* [DATA LISTING]:
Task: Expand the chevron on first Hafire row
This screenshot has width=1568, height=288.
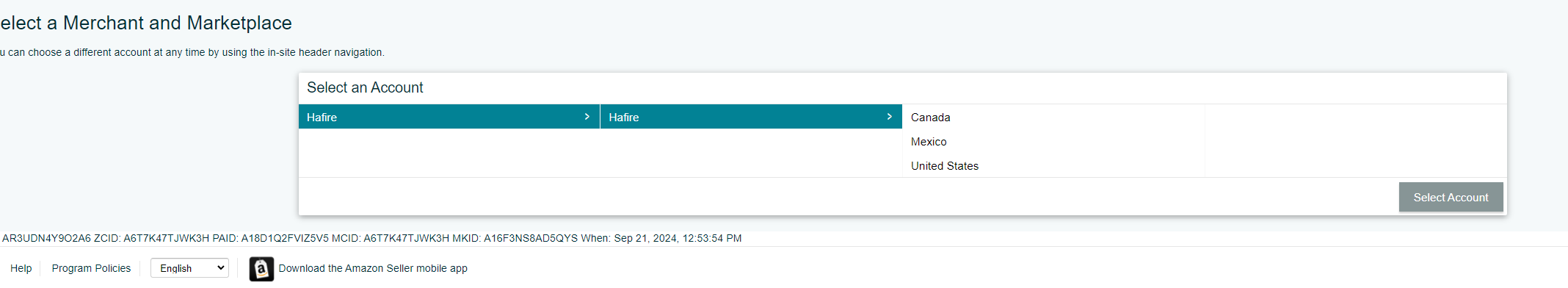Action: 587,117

--

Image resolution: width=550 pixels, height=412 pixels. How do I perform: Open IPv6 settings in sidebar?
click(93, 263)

--

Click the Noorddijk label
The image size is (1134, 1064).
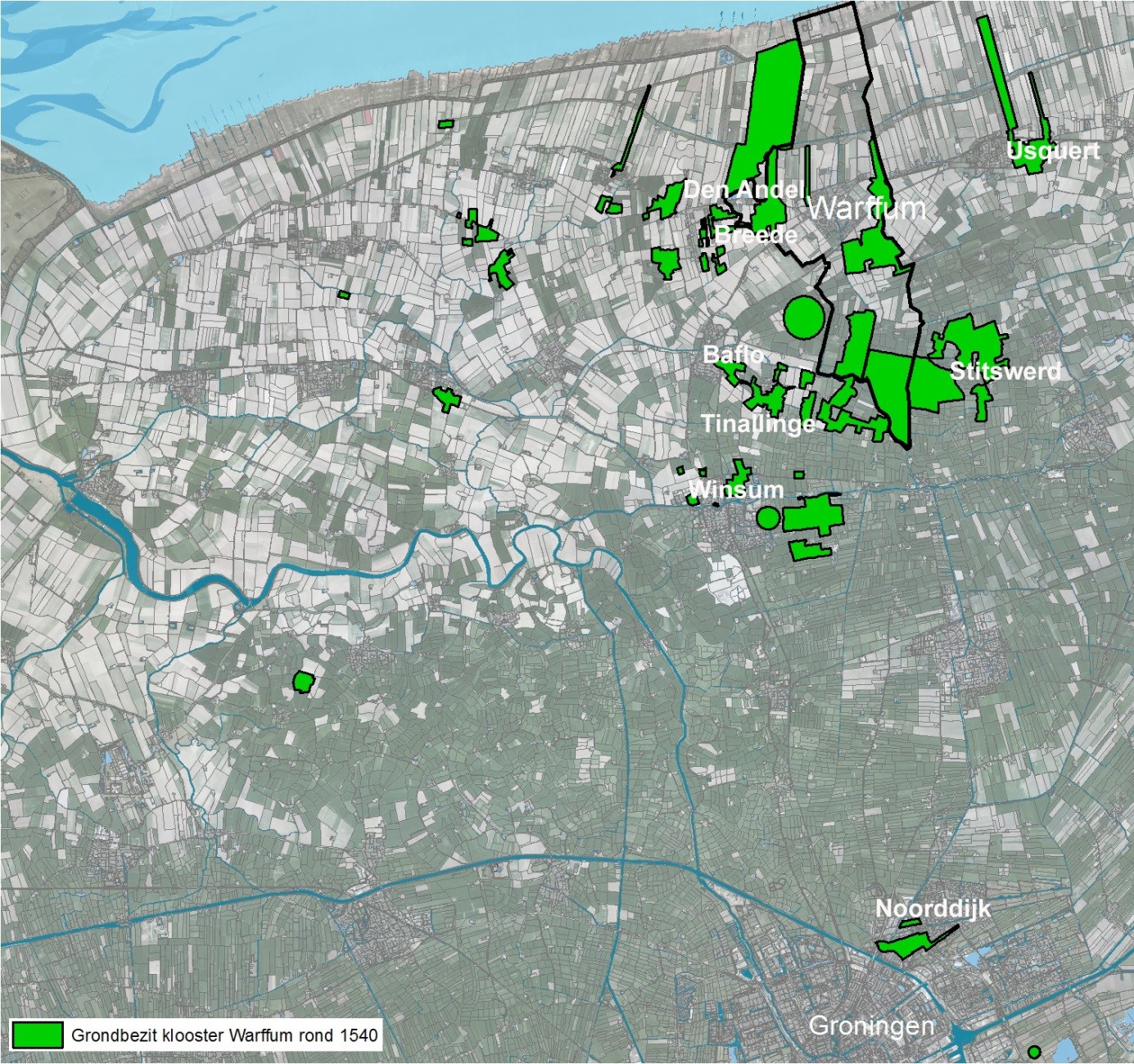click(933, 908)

* [SHORT PROBLEM]: Copy the data word for word, from the line with "Image resolution: width=550" through the line with "click(93, 263)", and leave out everything else.

* [COMPLETED EXERCISE]:
Image resolution: width=550 pixels, height=412 pixels. How do I perform: Open IPv6 settings in sidebar?
click(93, 263)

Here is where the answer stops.